9.6 The General Assembly, on the advice of the EC will determine the value of the Subscription Unit. Members will be notified of any change in the value of the Subscription Unit at least three (3) months in advance of it taking effect.

9.7 Members paying for 3 successive years in advance will get a 5% discount from the current rate, and members paying for 5 successive years in advance will get a 10% discount from the current rate.

9.8 The benefits of membership in IMWA will include:

a. Receipt of the official scientific and engineering journal of IMWA, which will be published at least twice each year. The number of copies received by each category of membership will be:

Class Copies
A 1
B 1 per individual within the corporate membership
C 1
D 1
E 1

b. Ability to purchase other IMWA publications at special reduced rates.

c. Exclusive book offers, or access to protected areas (e.g. free trial access to journal content) on the Journal Publisher’s web pages.

d. Ability to attend all IMWA-sponsored Congresses, Conferences, and symposia at a reduced registration fee.

e. Ability to vote and speak at all IMWA-sponsored Congresses, Conferences, and symposia.
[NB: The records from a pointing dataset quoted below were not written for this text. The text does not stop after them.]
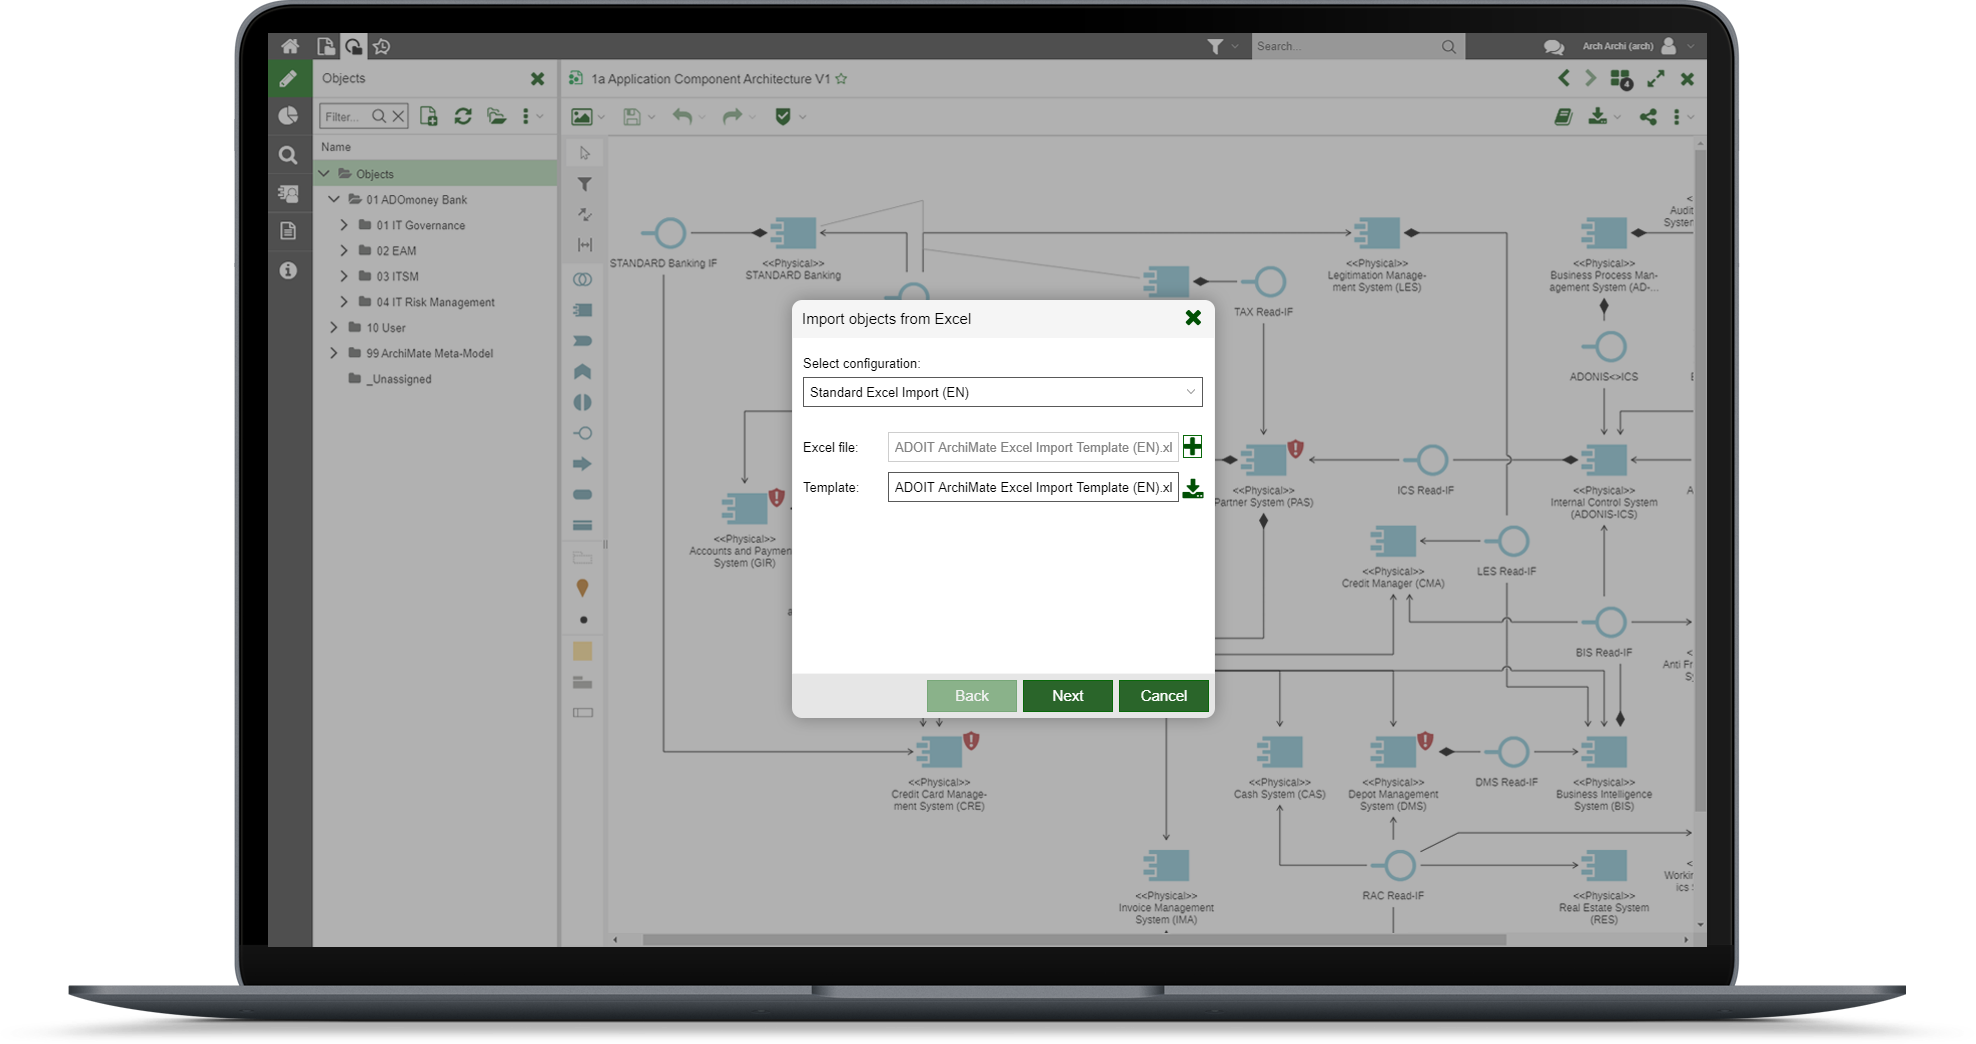Image resolution: width=1976 pixels, height=1044 pixels.
Task: Click the undo arrow in model toolbar
Action: (x=682, y=117)
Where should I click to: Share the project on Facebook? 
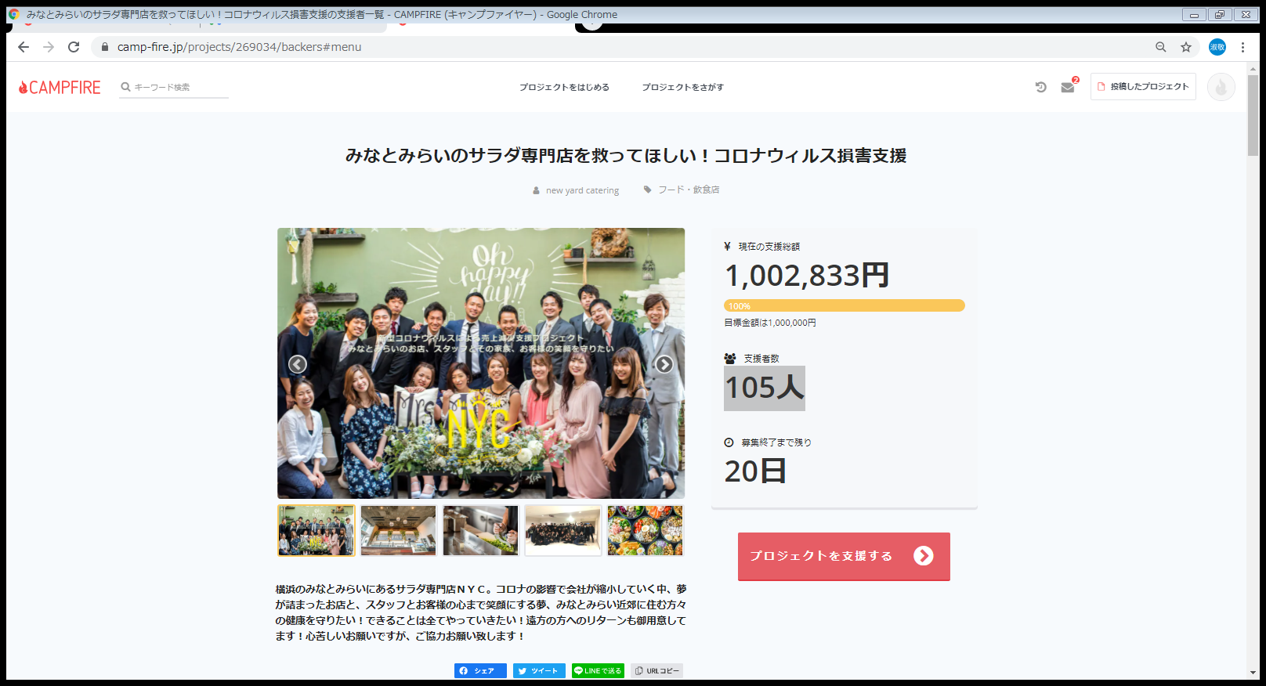(480, 671)
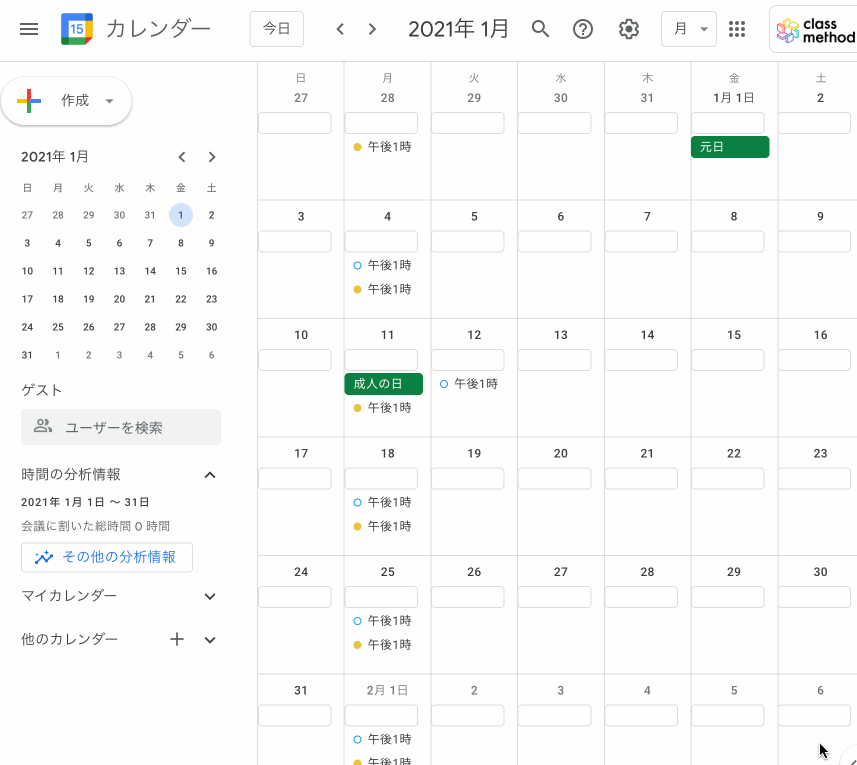Open the 月 view dropdown

(688, 29)
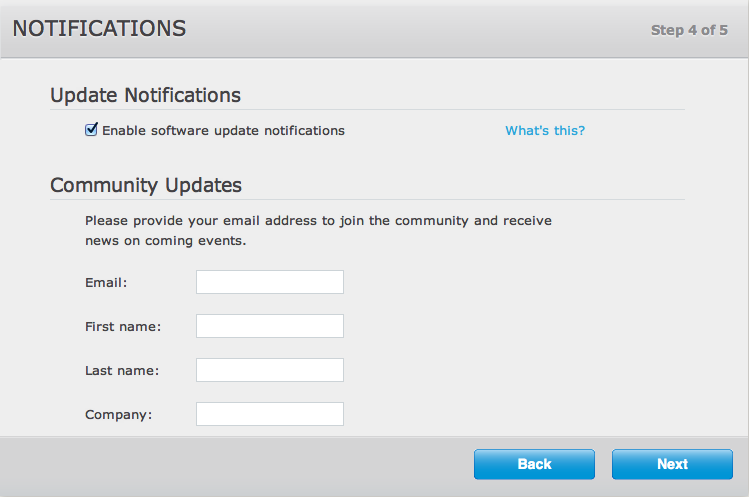Uncheck Enable software update notifications checkbox
Screen dimensions: 749x497
point(92,130)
f. Receipt of a list of IMWA members with their addresses and with indication of class and membership and general field(s) of interest. This list is to be used with the constraints stated in Section 3.2

g. Receipt of circulars notifying members of all IMWA meetings and principal activities.

h. For Corporate members:

i. Display of the corporate logo (and linked to the member’s webpage) on the IMWA webpage and inside the back cover of the journal

ii. Listing of employment opportunities in the journal and on the website

9.9 In exceptional circumstances, the EC may permit members in Class A coming from countries with un-exchangeable currency to make other arrangements for payment of dues. This will be decided on a case-by-case basis.

9.10 The financial year will be the calendar year.

9.11 Expenses for specifically holding the General Assembly at any Congress may be borne by IMWA.

9.12 The EC may render, at its discretion, financial assistance to organiziat ng committees of international congresses, symposia, and other conferences which it sponsors or co-sponsors.

9.13 IMWA is not responsible for any debts and expenses incurred by a member unless previously authorised by the EC.

Section X – GENERAL PROVISIONS

10.1 If any major decision requiring voting by the Voting Members is required between meetings of the General Assembly, a postal or electronic ballot may be utilised and a decision taken on a simple majority of votes cast, provided that at least 50% plus one of the Voting Members have voted. The Secretary General will be responsible for conducting any such postal or electronic ballots. Such a decision will be considered as if it had been reached by the General Assembly. The deadline for casting a vote will be three (3) months after sending the ballot.

10.2 The General Assembly may, subject to the general provisions of the By-Laws, adopt any Amendments it deems necessary to achieve the aims and govern the activity of IMWA. Such an Amendment will be established or amended by a 2/3 majority of votes cast by the General Assembly by direct, electronic, or postal ballot.

10.3 The procedure for dissolution of IMWA is the same as for amending the By-Laws (Section 10.2).

10.4 The EC will determine the manner of disposing of any properties of IMWA upon its dissolution.